In my previous post, I stressed the importance of teamwork and emphasized how an individual’s needs cannot truly be met without a successful team. A commenter posted the following question: what happens when the team doesn’t agree? I don’t know about you, but if I had a single, definitive answer to this question, my life would be a whole lot easier. In this post and my next one, I will address what I consider the two most common obstacles to achieving team consensus and action:
- The parents do not agree with the recommended services.
- The general educator does not agree with the specialist’s recommendations regarding accommodations and modifications.
If you just found yourself nodding along and saying, “Don’t I know it,” well congratulations, you’re not alone. So, how do we handle these scenarios? This post will address scenario number one: achieving mutual parent-teacher consensus on recommended services.
Let’s start with the infamous cliché, don’t judge a person until you’ve walked a mile in his or her shoes. Remember, parents are coming to these meetings from a highly emotional standpoint to discuss the needs of their child. They are also bombarded with information on “what to do at an IEP meeting.” This information could be coming from other well-meaning parents, friends who are teachers, the media, advocacy groups, or a good, old-fashioned Google search – I just got over 23,000,000 hits off the phrase “what to do at an IEP meeting,” and dare I say not all the hits are from reputable sites. Some of the sources of information can be well-meaning and intended to help parents new to, or struggling with, the IEP process. Some.
I’ve mentioned before that I spent several years at IEP meetings on the parent’s side of the table prior to becoming a special educator. I once requested three extra IEPs in a single school year in my attempts to gain an additional half-hour of speech services for my son, all at the advice of various well-meaning individuals. I also drained an IEP meeting insisting that my son, who was entering first grade should not be required to take timed math tests. Why did I want this? Because my son was a very deliberate thinker and he took his time. When I was talking about my son’s upcoming IEP with my friend – who taught first grade – she suggested that I ask to excuse him from timed tests. She’d never taught my son nor ever worked with him in an academic setting, but hey, she’s my friend and she’s a teacher, so she must know what she’s talking about! To this day, she has no idea what agony her recommendation caused in that IEP meeting…
Truth be told, I think most IEP disagreements between parents and the school come from parents who received well-intentioned advice from well-meaning people. That being said, there are also individuals and groups out there who, for whatever the reason, have their own agendas. I’m not here to write about them. I mention it because parents have no way of distinguishing between well-meaning individuals and groups, and those with private agendas. They have only their child, and the driving concern that they must ensure their child receives everything he or she needs to succeed in life.

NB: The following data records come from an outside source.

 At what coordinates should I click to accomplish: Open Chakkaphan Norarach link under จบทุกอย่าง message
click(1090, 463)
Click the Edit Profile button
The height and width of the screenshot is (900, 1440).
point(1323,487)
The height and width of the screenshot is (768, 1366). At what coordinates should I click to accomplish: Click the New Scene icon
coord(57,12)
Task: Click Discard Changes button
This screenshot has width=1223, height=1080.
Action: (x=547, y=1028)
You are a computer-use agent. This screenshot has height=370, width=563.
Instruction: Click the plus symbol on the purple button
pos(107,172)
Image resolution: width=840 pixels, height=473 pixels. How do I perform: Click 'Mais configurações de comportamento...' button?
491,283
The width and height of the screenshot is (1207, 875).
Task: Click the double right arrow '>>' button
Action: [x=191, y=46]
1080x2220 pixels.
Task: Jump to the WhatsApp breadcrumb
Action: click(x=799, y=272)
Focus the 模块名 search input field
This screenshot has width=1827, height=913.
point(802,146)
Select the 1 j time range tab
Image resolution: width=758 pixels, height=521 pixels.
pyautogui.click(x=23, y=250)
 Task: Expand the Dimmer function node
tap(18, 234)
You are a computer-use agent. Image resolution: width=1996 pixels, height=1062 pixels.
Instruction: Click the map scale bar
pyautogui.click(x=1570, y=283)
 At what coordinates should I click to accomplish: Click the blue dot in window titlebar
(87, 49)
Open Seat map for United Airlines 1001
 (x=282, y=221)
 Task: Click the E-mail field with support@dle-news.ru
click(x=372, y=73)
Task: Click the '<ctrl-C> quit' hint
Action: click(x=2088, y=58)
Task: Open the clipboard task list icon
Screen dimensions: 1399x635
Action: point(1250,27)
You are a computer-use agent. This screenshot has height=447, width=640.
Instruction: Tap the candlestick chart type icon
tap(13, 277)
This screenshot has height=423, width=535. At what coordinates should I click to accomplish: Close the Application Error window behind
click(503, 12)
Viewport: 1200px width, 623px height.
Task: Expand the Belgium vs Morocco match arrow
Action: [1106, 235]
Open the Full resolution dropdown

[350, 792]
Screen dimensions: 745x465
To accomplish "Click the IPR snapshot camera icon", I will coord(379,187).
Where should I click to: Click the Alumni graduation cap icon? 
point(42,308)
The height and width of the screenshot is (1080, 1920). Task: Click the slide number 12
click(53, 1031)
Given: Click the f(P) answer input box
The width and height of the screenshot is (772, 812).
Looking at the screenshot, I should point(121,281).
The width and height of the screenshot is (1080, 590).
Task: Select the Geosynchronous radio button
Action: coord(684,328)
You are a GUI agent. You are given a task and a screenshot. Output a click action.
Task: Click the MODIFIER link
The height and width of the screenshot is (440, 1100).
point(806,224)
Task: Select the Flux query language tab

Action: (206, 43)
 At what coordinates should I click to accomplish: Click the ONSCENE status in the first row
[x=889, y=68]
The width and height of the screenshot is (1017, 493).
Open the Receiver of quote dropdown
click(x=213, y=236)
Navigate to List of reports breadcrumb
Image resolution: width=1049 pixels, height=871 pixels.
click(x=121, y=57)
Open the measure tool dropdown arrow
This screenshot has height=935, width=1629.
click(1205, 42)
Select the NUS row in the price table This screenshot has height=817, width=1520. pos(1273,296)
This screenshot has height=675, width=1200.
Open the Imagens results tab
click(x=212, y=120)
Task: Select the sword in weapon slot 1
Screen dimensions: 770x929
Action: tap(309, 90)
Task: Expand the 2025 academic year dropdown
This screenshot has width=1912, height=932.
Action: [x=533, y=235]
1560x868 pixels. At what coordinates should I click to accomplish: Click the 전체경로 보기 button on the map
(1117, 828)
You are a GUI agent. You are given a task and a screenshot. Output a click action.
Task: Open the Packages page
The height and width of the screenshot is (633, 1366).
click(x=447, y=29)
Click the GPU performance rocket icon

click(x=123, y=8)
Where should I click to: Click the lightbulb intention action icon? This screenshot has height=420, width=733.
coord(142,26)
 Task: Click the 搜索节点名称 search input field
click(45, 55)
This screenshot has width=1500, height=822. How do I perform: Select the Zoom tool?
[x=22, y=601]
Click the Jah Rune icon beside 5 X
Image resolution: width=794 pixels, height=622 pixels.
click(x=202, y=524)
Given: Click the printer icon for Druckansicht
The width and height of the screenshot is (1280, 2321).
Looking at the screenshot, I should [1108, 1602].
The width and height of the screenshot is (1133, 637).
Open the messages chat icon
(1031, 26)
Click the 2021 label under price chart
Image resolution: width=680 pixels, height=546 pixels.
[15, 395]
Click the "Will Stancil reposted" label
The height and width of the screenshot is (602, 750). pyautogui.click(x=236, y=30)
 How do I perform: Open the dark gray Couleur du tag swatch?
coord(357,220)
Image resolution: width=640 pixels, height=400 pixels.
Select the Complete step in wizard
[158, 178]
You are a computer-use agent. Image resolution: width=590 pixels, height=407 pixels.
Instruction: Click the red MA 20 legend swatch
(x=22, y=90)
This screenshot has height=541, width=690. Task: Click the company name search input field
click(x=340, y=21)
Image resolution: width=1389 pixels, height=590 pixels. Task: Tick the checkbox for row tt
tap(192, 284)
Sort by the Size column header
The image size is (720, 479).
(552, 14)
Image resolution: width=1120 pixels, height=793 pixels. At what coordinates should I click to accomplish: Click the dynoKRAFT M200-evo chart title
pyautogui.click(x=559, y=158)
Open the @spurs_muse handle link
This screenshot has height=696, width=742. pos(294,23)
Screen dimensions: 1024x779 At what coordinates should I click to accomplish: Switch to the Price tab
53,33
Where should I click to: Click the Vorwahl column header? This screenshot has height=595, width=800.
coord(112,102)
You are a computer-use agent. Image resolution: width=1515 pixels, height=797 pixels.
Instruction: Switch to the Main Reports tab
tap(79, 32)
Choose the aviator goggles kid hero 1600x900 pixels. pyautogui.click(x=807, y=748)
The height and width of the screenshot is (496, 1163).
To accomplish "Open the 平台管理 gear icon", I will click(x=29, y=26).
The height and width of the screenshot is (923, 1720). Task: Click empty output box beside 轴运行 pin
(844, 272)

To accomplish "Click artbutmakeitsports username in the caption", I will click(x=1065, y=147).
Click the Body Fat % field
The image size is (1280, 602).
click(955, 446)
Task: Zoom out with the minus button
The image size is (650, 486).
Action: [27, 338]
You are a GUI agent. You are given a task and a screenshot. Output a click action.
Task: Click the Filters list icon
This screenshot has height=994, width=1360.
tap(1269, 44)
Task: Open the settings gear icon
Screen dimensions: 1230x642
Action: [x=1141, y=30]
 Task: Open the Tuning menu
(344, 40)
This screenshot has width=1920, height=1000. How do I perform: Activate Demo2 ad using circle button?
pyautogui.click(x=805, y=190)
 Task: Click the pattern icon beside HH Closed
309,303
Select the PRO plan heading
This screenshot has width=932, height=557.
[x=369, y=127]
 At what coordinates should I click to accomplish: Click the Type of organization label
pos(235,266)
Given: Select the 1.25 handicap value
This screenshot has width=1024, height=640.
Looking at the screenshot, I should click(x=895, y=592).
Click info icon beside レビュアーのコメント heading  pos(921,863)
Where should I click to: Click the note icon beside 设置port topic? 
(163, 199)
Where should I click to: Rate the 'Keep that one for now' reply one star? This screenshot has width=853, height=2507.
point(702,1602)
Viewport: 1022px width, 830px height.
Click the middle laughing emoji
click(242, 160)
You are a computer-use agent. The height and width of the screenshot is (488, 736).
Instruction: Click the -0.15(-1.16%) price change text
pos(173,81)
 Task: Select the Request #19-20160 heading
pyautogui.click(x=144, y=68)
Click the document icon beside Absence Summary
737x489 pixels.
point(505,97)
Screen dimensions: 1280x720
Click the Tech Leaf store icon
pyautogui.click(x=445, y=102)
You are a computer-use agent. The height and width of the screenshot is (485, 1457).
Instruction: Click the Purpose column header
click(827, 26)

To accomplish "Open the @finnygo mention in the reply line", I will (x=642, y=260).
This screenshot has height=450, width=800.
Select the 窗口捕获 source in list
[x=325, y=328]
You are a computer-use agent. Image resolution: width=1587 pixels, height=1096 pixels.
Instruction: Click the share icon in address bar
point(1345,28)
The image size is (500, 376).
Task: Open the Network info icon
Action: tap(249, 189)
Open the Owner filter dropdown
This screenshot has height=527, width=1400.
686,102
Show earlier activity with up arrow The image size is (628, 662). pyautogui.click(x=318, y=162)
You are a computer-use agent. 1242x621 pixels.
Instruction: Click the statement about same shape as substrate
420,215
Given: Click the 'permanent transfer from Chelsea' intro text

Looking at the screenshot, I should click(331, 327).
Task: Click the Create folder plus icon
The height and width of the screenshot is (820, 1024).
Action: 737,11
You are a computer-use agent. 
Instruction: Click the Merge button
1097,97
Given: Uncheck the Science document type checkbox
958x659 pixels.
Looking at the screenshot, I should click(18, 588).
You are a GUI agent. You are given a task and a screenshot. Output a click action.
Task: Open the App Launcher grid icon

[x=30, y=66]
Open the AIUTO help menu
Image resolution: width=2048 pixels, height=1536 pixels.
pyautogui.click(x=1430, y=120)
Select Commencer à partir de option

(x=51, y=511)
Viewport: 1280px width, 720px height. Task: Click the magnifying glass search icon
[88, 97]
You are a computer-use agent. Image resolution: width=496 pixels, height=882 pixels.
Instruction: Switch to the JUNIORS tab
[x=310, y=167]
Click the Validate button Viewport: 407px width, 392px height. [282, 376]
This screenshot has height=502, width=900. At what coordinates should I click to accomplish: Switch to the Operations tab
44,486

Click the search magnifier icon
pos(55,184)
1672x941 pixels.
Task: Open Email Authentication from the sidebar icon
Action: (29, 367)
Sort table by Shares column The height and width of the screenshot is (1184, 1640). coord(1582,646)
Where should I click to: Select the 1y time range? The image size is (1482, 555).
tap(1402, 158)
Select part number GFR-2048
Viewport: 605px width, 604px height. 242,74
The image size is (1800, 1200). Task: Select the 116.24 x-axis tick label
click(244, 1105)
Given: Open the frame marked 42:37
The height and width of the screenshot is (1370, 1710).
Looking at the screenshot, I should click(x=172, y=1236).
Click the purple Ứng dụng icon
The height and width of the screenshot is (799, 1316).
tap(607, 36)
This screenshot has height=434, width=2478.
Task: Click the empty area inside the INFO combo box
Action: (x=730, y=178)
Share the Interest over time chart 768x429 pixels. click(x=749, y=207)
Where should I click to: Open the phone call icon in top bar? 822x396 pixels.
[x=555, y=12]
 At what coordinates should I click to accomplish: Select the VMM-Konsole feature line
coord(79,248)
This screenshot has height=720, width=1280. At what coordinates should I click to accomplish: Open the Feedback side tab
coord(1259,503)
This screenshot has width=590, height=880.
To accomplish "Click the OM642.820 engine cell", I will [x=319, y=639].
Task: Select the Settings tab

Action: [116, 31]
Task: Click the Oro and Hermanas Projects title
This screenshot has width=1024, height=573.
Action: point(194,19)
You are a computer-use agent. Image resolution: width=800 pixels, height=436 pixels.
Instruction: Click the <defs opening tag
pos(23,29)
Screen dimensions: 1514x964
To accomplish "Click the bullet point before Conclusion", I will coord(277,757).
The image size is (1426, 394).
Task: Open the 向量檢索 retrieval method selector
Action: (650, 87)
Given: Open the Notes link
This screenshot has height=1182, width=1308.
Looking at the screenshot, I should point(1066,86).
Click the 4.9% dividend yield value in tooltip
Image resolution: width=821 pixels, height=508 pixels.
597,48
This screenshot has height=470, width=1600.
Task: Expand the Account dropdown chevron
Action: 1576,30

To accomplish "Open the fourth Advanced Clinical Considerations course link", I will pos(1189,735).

So, now what? What do you do when you’re in one of these IEP meetings? Here’s another cliché: the best defense is a good offense. Try to avoid ever reaching that disagreeable IEP moment. More than anything, you have to do whatever it takes to help the parent see that you are not two separate entities, but a team working together to help a child. This means being their number one source of information before they have to seek the information out on their own. I have taken parents to conferences that I felt were beneficial to helping them understand their child’s needs and I have also attended conferences that were referred to me by parents. I am also always willing to help parents find books, websites, and support groups which are helpful, not inciteful. If you don’t stand with the parents and help them sort through the barrage of information out there, then it is your own downfall when they fall prey to the multitude of wrong information that is out there.
So, what do you do if you’ve done all this and you still have an IEP where the parents don’t agree? Like I said at the beginning, if I had a single, definitive answer to this question, my life would be a whole lot easier.
What are some of the things you have done to a reach mutual parent-school agreement on an issue?